In order to handle the kinds of events and extensibility that I am looking for.  I need to be able to store and quickly retrieve objects that are referenced from hierarchies/taxonomies where the objects themselvesstore general attributes.

To give you an example I want to be able to generate taxonomies that have a fairly deep structure ( friends-> college friends->the guys-> the wedding party) and be able to walk that taxonomy and quickly collect all the elements it points to.  Then, if necessary, I would like to be able to rearrange the hierarchy.  This is doable with a relational database and an ORM but no matter how carefully you balance the design, and inevitably there will be performance corner cases that are drastically inconsistent with the performance of the rest of the system. 

In addition, I want users to be able tocreate their own classes of events and tasks.

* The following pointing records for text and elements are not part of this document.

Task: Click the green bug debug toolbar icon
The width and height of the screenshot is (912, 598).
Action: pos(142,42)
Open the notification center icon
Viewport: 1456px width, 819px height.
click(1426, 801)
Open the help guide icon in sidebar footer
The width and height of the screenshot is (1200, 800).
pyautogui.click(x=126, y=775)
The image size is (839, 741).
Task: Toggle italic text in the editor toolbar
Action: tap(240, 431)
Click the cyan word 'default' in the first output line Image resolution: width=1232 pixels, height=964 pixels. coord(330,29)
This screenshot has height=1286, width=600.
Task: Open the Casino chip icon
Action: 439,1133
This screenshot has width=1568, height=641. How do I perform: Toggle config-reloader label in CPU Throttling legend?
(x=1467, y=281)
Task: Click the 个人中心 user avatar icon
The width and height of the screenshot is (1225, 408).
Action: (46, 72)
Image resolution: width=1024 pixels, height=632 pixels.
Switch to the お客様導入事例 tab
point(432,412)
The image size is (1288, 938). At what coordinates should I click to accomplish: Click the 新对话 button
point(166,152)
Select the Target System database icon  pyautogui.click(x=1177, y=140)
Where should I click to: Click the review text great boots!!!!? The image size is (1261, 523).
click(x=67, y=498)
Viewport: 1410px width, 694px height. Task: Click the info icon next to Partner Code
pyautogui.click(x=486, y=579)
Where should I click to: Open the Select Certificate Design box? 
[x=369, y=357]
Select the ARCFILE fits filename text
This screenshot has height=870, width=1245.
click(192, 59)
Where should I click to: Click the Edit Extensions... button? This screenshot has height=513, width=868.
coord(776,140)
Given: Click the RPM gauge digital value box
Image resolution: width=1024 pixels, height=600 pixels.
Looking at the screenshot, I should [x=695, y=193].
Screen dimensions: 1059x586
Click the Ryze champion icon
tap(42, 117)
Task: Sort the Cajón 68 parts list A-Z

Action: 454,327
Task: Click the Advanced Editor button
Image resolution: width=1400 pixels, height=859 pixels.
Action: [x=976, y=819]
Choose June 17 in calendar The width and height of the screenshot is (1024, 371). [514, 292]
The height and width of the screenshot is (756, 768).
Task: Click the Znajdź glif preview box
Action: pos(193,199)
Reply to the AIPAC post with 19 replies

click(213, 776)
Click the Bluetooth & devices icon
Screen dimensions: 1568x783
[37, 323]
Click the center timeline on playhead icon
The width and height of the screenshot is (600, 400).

For example, I would like users to be able to create specific events and add their own attributes. if a user would like to distinguish between kids birthday parties and general birthday parties, they should be able to simply create a kid's birthday party event with customized properties and then be able to search within those customized properties.

Generic attributes such as this often present headaches for ORM frameworks, though not nearly as bad as managing hierarchical data.

So I was pretty sold on using a decent object storage framework.  If I could find one! 

DB4O has pretty much answered my requirements.

Through a mixture of byte code instrumentation and good design the DB40 folks have achieved a minimally intrusive persistence framework that effectively speeds up development, unit testing, and general maintainability of the code.

To give you a code example:



// Open the DB

ObjectContainer db;

Configuration configuration = Db4o.newConfiguration();

configuration.generateUUIDs(ConfigScope.GLOBALLY);
configuration.generateVersionNumbers(ConfigScope.GLOBALLY);

db = Db4o.openFile( configuration, filename);

//
// Create a bunch of objects (no matter how deep the hierarchy
//

List
items = methodThatCreatesAllTheObjects();

// Store the objects

db.store(items);

// Close the transaction

db.commit();

As you can see there is a minimum of explicit code by default. So I don't have to explicitly open a transaction, that is done when I attempt to store the items. 

There are of course, ways to explicitly do all of the actions necessary, but so far I haven't needed to go outside of the defaults.